(DEINE AUFGABE) Wie lautet im Text über Tom Odells Album „Monsters“ die Stelle von „Berlin (dpa) - Bisher“ bis einschließlich „sperrig-experimentellen neuen Sound.“? Gib sie wortgetreu wieder.

(VORLIEGENDER TEXT)
══════════
Pop Überflieger mit Psychokrise: Tom Odells "Monsters"
Berlin (dpa) - Bisher lief alles fast schon zu glatt für den englischen Piano-Mann Tom Odell.
Ein Debütalbum, das ihn mit Anfang Zwanzig auf Platz eins der Charts katapultierte, ein fast 400 Millionen Mal gestreamter Welthit mit "Another Love", weitere Top-5-Platten in Großbritannien und auch anderswo in Europa, diverse Auszeichnungen - der Singer-Songwriter war längst eine feste Pop-Größe.
Doch dann ging etwas schief, und das kann man auf dem zerknirschten Cover-Foto seines vierten Albums "Monsters" nun sehen und in manchen aktuellen Songs auch hören. 2018/19 - also kurz vor der Schwelle zu den eigenen Dreißigern - sei es "über weite Strecken nicht gut um seine mentale Gesundheit bestellt" gewesen, so erklärt sein Label Odells oft kargen, auch mal sperrig-experimentellen neuen Sound.
══════════
(AUSGANGSMATERIAL)
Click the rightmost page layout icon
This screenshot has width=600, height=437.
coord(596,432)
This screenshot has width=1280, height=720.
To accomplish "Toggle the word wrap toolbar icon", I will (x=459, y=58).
══════════
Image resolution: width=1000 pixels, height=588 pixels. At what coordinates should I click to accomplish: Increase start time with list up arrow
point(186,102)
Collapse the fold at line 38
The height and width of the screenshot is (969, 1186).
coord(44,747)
══════════
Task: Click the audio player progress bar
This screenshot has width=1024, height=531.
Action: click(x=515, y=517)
══════════
(SCHRIFTLICHE ANTWORT)
Berlin (dpa) - Bisher lief alles fast schon zu glatt für den englischen Piano-Mann Tom Odell.
Ein Debütalbum, das ihn mit Anfang Zwanzig auf Platz eins der Charts katapultierte, ein fast 400 Millionen Mal gestreamter Welthit mit "Another Love", weitere Top-5-Platten in Großbritannien und auch anderswo in Europa, diverse Auszeichnungen - der Singer-Songwriter war längst eine feste Pop-Größe.
Doch dann ging etwas schief, und das kann man auf dem zerknirschten Cover-Foto seines vierten Albums "Monsters" nun sehen und in manchen aktuellen Songs auch hören. 2018/19 - also kurz vor der Schwelle zu den eigenen Dreißigern - sei es "über weite Strecken nicht gut um seine mentale Gesundheit bestellt" gewesen, so erklärt sein Label Odells oft kargen, auch mal sperrig-experimentellen neuen Sound.